EXERCISE DIRECTIONS
State how many lines in the entries below contain the word "screenshot". Reply with the number alone.

PROVIDED INFORMATION
=====

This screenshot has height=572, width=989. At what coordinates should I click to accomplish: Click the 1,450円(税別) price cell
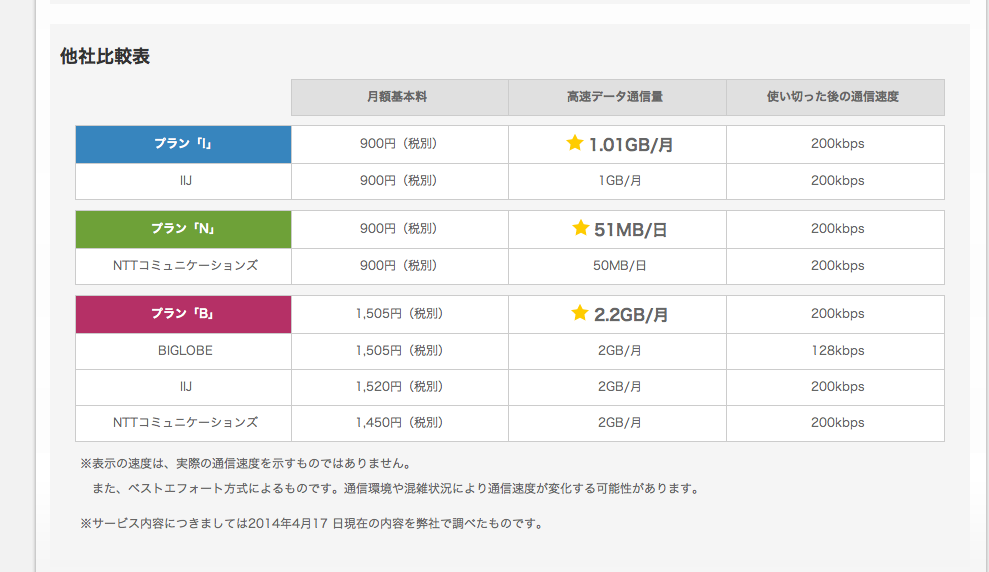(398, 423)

=====

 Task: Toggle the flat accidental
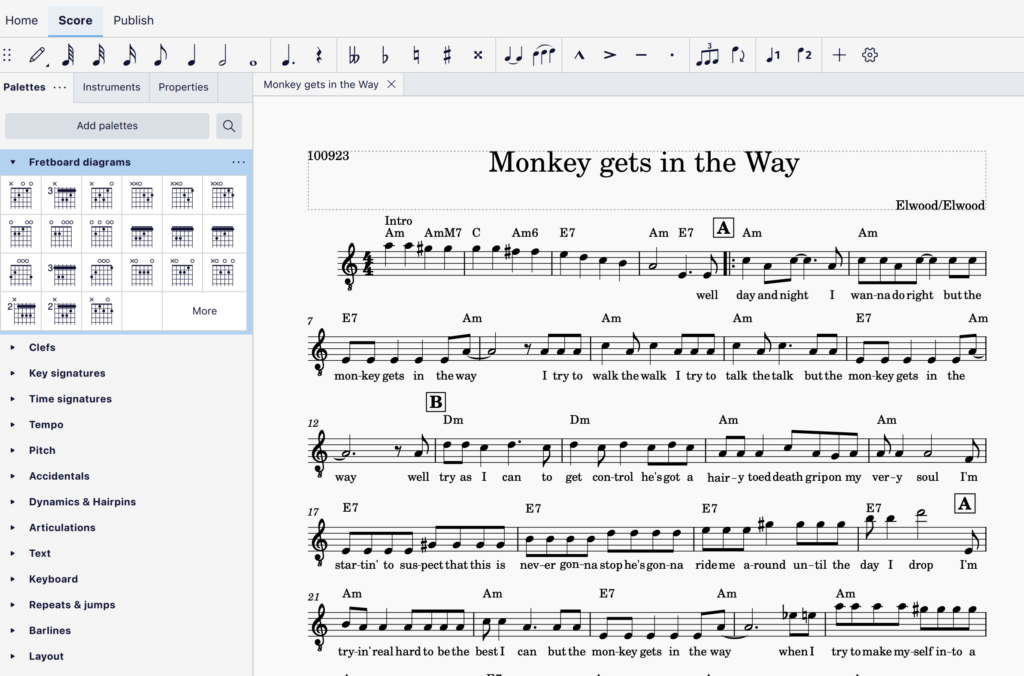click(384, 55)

=====

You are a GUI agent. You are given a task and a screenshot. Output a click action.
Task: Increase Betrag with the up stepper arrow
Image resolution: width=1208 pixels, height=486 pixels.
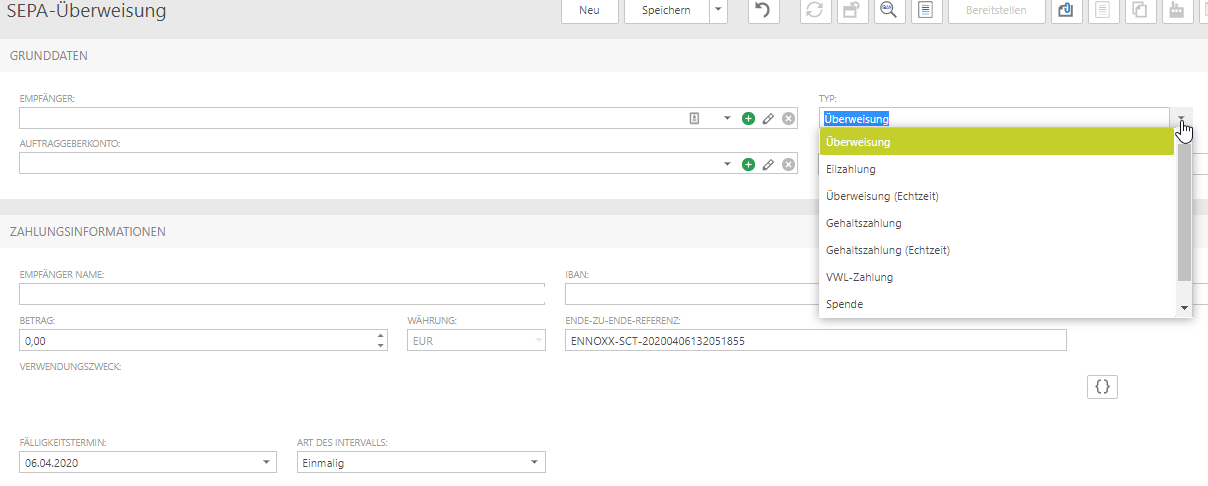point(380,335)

=====

SOLUTION TO THIS PROBLEM
2